Assigned task:
Return the lines of the data below in which the string "Project" occurs.

'''

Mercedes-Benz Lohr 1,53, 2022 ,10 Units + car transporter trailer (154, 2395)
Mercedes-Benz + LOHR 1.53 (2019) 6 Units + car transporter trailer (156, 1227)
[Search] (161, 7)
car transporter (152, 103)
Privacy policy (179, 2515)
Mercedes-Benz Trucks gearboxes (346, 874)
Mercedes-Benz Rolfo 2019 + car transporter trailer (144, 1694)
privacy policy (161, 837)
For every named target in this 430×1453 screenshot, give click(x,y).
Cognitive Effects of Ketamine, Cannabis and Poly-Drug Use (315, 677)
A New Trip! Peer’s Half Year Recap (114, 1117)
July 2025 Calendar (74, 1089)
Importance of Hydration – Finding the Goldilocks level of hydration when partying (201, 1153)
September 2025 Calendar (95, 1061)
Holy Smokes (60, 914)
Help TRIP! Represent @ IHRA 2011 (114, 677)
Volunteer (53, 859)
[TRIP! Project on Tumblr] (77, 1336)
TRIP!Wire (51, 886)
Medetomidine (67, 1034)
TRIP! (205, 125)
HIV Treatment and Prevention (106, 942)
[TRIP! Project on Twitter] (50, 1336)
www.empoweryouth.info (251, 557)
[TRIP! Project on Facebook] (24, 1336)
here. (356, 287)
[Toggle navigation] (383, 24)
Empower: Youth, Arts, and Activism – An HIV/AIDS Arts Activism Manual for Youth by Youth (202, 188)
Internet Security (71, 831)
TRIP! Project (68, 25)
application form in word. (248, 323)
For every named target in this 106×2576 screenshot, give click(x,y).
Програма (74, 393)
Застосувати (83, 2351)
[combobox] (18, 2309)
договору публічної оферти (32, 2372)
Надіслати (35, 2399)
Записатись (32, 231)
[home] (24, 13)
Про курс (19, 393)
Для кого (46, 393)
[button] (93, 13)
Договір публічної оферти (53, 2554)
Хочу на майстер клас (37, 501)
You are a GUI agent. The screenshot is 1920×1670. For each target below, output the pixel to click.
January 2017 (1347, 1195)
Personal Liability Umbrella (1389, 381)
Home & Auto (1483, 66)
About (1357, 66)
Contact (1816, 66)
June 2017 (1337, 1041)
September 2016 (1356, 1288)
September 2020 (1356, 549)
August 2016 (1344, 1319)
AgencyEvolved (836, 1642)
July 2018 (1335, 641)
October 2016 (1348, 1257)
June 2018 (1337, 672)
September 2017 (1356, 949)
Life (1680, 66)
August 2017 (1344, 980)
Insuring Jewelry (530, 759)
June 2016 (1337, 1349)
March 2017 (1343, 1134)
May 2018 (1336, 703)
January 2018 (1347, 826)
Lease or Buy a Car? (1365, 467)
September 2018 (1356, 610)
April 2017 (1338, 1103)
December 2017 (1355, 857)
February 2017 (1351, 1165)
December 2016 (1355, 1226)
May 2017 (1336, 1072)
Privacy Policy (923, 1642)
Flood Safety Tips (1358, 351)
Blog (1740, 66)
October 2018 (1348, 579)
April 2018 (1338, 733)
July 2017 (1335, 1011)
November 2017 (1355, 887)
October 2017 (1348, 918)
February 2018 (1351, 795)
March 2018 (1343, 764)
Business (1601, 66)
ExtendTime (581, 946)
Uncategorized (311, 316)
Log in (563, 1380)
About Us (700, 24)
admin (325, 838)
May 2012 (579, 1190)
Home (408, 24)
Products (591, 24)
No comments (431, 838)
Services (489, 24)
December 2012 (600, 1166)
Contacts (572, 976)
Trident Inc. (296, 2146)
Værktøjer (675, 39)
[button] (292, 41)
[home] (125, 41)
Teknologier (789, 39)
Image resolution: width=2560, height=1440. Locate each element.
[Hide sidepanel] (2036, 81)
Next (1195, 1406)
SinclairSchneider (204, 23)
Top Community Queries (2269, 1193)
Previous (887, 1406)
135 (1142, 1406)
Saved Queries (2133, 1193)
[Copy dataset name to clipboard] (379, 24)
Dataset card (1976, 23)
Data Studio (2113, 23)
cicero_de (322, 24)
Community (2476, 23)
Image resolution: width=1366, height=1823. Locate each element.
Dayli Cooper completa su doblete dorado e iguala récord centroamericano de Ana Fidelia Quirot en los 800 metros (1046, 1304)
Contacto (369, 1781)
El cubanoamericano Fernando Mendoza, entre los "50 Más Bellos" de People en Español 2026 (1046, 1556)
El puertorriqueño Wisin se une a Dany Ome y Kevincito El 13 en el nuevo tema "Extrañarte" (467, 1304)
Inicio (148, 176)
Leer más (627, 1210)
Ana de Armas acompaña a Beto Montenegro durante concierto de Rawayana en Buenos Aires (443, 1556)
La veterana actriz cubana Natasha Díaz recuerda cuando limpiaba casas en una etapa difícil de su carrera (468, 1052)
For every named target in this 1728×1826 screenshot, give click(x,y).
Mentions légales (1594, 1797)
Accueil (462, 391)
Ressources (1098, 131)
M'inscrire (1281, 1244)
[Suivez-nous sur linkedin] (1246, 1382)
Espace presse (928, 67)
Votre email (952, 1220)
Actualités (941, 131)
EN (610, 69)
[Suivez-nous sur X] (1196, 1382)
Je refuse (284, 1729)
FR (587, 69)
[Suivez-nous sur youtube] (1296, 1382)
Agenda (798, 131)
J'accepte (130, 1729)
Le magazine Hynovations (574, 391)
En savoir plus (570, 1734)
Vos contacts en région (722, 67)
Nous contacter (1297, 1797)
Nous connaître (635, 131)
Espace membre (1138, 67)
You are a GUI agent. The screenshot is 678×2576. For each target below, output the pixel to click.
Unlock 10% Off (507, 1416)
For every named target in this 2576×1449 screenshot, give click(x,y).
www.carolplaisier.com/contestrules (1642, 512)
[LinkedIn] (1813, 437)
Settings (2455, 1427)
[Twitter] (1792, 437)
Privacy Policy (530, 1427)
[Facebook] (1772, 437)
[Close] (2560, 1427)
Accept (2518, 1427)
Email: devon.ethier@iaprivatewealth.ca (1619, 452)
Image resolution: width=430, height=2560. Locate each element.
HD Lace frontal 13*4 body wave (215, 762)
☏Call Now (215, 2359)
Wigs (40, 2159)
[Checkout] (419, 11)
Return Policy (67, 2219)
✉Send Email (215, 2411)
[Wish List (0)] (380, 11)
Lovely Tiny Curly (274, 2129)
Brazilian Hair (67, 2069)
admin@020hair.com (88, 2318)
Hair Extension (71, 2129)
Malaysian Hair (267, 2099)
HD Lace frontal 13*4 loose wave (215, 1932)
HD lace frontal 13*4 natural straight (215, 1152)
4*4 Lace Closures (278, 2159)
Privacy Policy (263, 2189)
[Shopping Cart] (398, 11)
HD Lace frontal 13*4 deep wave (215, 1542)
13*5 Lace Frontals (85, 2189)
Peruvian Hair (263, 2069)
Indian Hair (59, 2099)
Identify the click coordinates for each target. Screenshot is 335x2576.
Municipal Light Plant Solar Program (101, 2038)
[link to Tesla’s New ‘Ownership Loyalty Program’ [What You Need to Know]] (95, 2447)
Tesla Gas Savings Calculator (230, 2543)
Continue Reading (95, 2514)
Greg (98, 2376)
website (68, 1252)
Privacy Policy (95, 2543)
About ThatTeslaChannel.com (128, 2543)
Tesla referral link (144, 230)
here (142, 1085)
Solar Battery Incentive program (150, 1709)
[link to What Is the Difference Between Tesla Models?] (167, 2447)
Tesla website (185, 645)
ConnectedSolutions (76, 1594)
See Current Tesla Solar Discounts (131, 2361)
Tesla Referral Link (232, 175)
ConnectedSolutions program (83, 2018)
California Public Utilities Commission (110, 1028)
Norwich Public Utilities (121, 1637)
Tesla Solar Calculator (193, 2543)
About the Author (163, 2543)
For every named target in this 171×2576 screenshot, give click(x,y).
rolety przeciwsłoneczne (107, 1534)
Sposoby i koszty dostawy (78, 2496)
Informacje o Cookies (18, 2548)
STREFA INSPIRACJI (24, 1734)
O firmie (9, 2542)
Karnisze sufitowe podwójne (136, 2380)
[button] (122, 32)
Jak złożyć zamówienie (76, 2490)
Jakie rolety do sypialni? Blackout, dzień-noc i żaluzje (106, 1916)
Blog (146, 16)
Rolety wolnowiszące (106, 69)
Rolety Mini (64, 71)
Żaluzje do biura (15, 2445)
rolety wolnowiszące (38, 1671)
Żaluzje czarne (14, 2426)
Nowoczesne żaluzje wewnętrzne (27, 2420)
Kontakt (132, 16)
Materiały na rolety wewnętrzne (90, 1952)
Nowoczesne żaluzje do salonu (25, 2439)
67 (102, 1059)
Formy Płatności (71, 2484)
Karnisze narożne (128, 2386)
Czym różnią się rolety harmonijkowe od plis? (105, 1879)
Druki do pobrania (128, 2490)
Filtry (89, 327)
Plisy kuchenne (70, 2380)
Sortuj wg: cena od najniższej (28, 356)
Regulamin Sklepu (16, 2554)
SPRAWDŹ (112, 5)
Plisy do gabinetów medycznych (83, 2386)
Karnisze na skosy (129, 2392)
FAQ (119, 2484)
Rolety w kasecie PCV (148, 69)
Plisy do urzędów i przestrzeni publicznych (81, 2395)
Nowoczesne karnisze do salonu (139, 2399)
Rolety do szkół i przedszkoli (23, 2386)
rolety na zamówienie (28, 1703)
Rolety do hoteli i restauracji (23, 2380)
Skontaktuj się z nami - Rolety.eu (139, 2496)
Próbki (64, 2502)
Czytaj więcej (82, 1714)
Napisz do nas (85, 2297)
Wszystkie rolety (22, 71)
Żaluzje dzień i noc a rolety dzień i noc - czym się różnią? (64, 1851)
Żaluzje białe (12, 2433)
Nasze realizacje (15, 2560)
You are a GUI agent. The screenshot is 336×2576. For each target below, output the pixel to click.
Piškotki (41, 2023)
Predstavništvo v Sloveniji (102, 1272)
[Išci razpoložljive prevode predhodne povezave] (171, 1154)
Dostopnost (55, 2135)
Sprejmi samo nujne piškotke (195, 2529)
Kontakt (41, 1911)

'''

Finished exercise:
[TRIP! Project on Tumblr] (77, 1336)
[TRIP! Project on Twitter] (50, 1336)
[TRIP! Project on Facebook] (24, 1336)
TRIP! Project (68, 25)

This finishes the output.